While we don’t practice strict TDD at Encodo, we do write tests from the very beginning.

It’s really the only way to test the code that you’re writing, isn’t it? What are you going to do instead? Fire up the web server each time you want to throw data at a controller? Use a browser or Postman to fire those requests? Or are you starting a desktop UI and clicking around and typing? Or did you hack together a little console application in order to debug code?

Stop doing all of those things. Use a testing environment instead, so your product acquires a growing stable of automated, repeatable regression tests. It will become second nature to write tests to verify requirements about the components you write.

As we said above: the tests are part of the component.

Coverage

A point made above is that unit tests are useful but they’re often not complete. Unit tests can fool you with excellent syntactic coverage but sub-standard functional coverage. We have many tools to measure the former, but only experience to measure the latter.

Sure, you’ve covered all of the lines, but did you actually choose a representative set of inputs? Are you making the right assertions? Did you actually test the requirements?

Expectations

One technique that we use a lot is expectation files (called snapshots in some frameworks). Instead of writing several (sometimes, dozens of) assertions, we format output to text and then compare it against the text produced by the previous, presumably correct test run.

The idea is to detect when something has changed. We use this in Quino to verify log output during certain operations, or to verify queries or generated SQL or model structure or lists of data. Expectation files increase the depth and robustness of tests while at the same time making it extremely efficient to write and maintain such tests.

An expectation (or snapshot) is updated automatically when it changes and shows up as a difference in source control. If the change is expected, the developer commits it.

Experience counts

It takes a lot of experience to write just the right number and kind of tests. You don’t want to write too many tests: it’s code you have to maintain, after all. Also, it can be confusing when the same problem crops up in multiple places in different fixtures.

Some components should have unit tests as well as integration tests. For other components, unit tests are redundant because the integration tests cover everything already. Experience guides you in deciding what to write first, what to keep, and what to throw away.

Too many tests?

It is possible to have too many tests. If you’re not aware in which layer your code resides, you might end up running the same code in multiple scenarios, when that component behaves the same regardless.

For example, if you’re testing how expressions are mapped to a database, then that test should definitely run against every supported database.
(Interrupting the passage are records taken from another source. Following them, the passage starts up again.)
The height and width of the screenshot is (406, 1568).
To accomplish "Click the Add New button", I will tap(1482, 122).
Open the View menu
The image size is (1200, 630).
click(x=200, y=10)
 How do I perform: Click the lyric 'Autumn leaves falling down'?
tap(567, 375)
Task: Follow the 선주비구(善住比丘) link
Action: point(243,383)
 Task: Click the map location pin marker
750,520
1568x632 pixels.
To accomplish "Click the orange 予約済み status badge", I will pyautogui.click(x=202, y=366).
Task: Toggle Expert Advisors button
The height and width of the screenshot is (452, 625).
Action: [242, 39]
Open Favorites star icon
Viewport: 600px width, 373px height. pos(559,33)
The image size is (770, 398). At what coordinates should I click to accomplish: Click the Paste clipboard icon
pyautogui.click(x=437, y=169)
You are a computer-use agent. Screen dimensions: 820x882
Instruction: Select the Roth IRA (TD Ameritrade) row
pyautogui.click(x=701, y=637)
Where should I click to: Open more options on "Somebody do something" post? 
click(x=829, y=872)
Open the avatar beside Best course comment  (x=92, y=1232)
If you’re testing how a high-level query composes those expressions before they get to the mapper, then you only really need to run it against one database in integration.

Conclusion

No-one wants to admit to releasing untested software. And no-one really wants to do manual testing. Automating tests reduces turnaround time for changes and enhancements. It also increases confidence for quick turnarounds when going to manual testing or production.

Unit tests are good, but prefer coverage in integration tests so that you have the best guarantee that your tests are running your code in a way that emulates the production environment as closely as possible.